— PROBLEM REQUIREMENTS —
Can you rewrite the items below, replacing "Select" with "Choose" everywhere, leaving everything else unchanged and the pictures out?

===== DATA SHOWN =====

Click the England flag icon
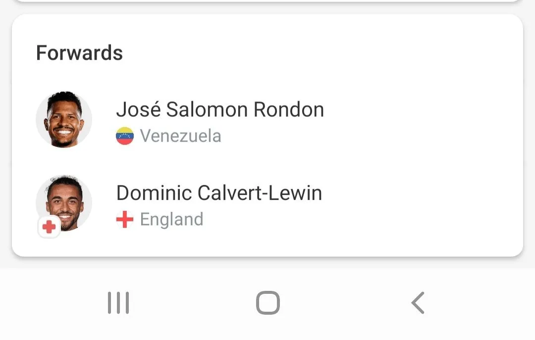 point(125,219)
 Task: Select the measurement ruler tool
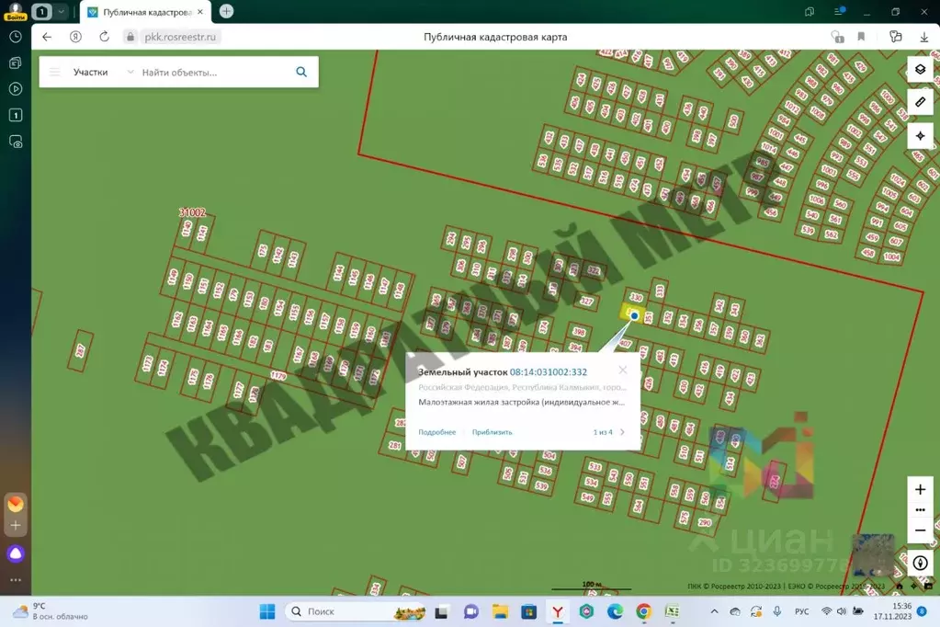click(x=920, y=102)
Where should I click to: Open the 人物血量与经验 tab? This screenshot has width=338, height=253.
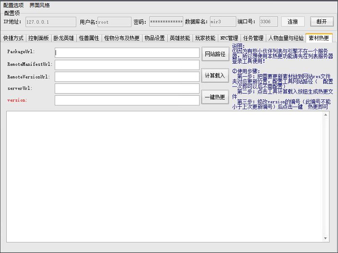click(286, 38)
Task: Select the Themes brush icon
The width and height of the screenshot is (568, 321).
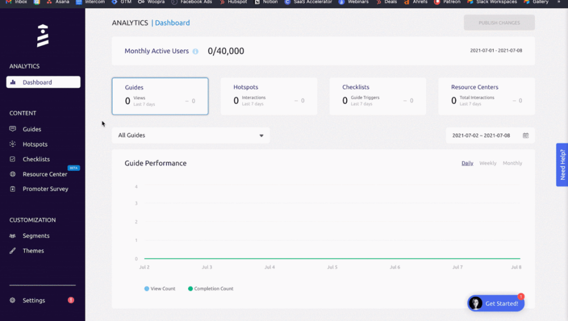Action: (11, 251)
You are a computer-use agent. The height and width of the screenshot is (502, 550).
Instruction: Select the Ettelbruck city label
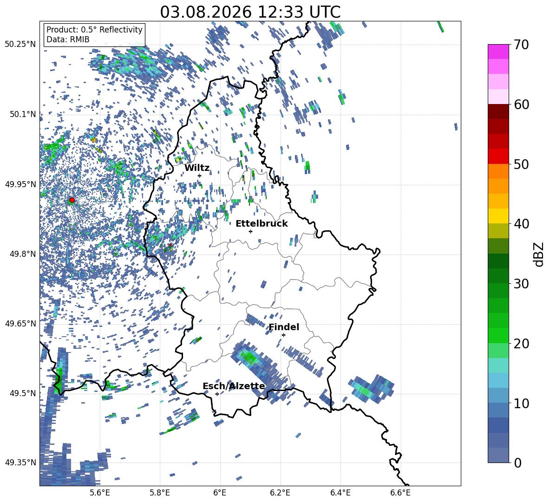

=====

— RESULT FOR THIS EXERCISE —
Click the England flag icon
 point(125,219)
 Task: Choose the measurement ruler tool
click(x=920, y=102)
Where should I click to: Open the 人物血量与经验 tab? This screenshot has width=338, height=253.
click(286, 38)
Task: Choose the Themes brush icon
The width and height of the screenshot is (568, 321).
Action: (11, 251)
You are a computer-use agent. The height and width of the screenshot is (502, 550).
Instruction: Choose the Ettelbruck city label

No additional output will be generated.